Listed records:
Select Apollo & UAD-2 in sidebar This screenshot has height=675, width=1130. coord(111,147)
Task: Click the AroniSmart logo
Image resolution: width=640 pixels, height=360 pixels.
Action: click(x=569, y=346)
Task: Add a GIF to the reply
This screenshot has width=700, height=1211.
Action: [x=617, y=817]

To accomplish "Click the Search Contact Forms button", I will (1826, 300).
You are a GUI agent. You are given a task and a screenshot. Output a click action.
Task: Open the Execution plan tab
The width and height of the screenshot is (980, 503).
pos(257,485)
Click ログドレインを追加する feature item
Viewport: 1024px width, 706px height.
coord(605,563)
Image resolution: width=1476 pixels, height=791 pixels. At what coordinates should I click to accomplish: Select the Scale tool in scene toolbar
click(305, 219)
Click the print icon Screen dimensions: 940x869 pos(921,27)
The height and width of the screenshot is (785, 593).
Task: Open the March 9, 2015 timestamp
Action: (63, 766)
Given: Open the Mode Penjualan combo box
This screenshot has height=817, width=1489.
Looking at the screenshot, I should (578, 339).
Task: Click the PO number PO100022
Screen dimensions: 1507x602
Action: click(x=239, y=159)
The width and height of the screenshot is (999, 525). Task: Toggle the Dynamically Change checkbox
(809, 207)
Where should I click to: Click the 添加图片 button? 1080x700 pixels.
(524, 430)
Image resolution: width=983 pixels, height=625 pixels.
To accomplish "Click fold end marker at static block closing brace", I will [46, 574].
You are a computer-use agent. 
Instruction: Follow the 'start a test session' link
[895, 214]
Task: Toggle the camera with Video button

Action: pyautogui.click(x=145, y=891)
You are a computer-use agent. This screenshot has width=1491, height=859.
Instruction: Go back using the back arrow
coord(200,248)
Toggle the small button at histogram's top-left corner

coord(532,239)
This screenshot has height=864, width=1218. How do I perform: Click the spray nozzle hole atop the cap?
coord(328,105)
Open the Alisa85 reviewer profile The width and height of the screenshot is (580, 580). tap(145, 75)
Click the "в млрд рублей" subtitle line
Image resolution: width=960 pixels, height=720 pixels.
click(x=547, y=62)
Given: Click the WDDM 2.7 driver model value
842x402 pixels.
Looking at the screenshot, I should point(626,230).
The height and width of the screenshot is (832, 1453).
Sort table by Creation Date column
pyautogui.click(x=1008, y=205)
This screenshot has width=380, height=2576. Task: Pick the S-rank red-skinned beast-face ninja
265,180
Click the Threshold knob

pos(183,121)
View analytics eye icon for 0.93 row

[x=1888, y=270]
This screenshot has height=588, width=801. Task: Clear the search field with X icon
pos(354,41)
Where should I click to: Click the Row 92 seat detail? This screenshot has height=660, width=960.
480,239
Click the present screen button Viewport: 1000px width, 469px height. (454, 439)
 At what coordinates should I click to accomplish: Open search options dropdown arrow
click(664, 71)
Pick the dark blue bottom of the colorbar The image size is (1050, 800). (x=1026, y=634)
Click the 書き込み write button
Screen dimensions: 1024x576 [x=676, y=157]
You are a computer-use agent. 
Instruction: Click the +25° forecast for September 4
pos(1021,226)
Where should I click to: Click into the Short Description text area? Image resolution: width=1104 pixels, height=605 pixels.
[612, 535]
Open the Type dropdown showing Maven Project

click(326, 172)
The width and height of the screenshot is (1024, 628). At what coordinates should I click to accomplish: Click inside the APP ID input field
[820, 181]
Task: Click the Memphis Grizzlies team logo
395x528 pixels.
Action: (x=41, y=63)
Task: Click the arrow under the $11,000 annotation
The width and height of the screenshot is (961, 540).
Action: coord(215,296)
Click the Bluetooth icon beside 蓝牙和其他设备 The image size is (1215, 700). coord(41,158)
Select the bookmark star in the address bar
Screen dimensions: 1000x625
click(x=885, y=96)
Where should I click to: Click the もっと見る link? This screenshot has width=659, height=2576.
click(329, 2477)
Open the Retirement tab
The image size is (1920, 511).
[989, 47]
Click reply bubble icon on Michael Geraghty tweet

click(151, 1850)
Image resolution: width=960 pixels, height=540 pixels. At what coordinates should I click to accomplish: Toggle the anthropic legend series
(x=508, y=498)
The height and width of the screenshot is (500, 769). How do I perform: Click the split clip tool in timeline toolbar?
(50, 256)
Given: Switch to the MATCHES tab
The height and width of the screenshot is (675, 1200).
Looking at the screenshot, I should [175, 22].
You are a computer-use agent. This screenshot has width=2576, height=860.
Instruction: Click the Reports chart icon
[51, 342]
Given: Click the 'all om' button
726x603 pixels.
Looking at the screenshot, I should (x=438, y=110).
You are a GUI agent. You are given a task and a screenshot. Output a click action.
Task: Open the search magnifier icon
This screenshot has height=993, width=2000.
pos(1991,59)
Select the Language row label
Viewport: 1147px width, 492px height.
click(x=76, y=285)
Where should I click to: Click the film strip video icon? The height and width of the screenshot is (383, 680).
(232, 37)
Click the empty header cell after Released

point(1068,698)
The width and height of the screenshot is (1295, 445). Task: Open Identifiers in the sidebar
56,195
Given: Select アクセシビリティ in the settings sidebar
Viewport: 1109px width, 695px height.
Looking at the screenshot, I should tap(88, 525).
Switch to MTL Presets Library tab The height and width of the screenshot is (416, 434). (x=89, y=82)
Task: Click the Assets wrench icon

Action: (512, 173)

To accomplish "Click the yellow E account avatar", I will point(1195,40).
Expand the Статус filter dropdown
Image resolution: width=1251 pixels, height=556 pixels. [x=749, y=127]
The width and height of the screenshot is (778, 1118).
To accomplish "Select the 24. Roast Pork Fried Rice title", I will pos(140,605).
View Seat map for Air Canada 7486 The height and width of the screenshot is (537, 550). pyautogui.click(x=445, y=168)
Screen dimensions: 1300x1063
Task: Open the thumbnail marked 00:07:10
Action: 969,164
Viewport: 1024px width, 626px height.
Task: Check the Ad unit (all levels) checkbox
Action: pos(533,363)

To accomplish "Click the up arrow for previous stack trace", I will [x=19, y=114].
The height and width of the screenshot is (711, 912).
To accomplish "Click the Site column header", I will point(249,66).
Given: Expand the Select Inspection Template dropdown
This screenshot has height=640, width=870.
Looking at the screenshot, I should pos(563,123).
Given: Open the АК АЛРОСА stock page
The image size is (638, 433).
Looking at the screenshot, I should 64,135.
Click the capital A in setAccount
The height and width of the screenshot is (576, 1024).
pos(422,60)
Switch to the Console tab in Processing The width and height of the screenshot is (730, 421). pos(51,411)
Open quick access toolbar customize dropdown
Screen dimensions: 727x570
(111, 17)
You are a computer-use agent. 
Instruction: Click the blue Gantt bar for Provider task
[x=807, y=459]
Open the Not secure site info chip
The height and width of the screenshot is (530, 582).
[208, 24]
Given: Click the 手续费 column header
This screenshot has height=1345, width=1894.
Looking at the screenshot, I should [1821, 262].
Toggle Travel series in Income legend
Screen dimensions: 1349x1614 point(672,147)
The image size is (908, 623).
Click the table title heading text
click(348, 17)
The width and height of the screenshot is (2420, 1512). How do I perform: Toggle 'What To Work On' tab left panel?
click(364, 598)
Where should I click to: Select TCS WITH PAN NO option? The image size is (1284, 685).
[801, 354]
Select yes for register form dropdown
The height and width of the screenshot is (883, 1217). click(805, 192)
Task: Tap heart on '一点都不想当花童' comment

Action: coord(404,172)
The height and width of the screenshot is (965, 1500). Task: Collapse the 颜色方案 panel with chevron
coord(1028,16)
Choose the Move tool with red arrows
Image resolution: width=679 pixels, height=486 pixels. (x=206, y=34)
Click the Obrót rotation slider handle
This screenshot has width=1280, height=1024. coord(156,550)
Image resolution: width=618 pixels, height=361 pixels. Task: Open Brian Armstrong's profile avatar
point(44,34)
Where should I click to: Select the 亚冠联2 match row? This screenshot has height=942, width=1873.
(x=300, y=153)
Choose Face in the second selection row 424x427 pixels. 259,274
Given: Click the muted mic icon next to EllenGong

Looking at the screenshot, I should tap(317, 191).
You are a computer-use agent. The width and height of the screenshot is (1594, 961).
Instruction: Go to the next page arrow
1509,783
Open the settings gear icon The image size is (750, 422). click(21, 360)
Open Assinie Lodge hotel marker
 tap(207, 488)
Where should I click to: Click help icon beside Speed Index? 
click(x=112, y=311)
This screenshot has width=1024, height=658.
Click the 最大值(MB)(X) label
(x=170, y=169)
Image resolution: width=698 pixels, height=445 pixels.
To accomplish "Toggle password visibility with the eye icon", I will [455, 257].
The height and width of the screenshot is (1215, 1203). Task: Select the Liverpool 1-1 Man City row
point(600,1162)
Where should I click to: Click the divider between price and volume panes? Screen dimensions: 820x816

What the task requires: Above are the lines; repeat exactly the ones from the line containing "This screenshot has height=993, width=2000." down to the line containing "Given: Open the АК АЛРОСА stock page", both inclusive.

Response area:
This screenshot has height=993, width=2000.
pos(1991,59)
Select the Language row label
Viewport: 1147px width, 492px height.
click(x=76, y=285)
Where should I click to: Click the film strip video icon? The height and width of the screenshot is (383, 680).
(232, 37)
Click the empty header cell after Released

point(1068,698)
The width and height of the screenshot is (1295, 445). Task: Open Identifiers in the sidebar
56,195
Given: Select アクセシビリティ in the settings sidebar
Viewport: 1109px width, 695px height.
Looking at the screenshot, I should tap(88, 525).
Switch to MTL Presets Library tab The height and width of the screenshot is (416, 434). (x=89, y=82)
Task: Click the Assets wrench icon

Action: (512, 173)

To accomplish "Click the yellow E account avatar", I will point(1195,40).
Expand the Статус filter dropdown
Image resolution: width=1251 pixels, height=556 pixels. [x=749, y=127]
The width and height of the screenshot is (778, 1118).
To accomplish "Select the 24. Roast Pork Fried Rice title", I will pos(140,605).
View Seat map for Air Canada 7486 The height and width of the screenshot is (537, 550). pyautogui.click(x=445, y=168)
Screen dimensions: 1300x1063
Task: Open the thumbnail marked 00:07:10
Action: 969,164
Viewport: 1024px width, 626px height.
Task: Check the Ad unit (all levels) checkbox
Action: pos(533,363)

To accomplish "Click the up arrow for previous stack trace", I will [x=19, y=114].
The height and width of the screenshot is (711, 912).
To accomplish "Click the Site column header", I will point(249,66).
Given: Expand the Select Inspection Template dropdown
This screenshot has height=640, width=870.
Looking at the screenshot, I should pos(563,123).
Given: Open the АК АЛРОСА stock page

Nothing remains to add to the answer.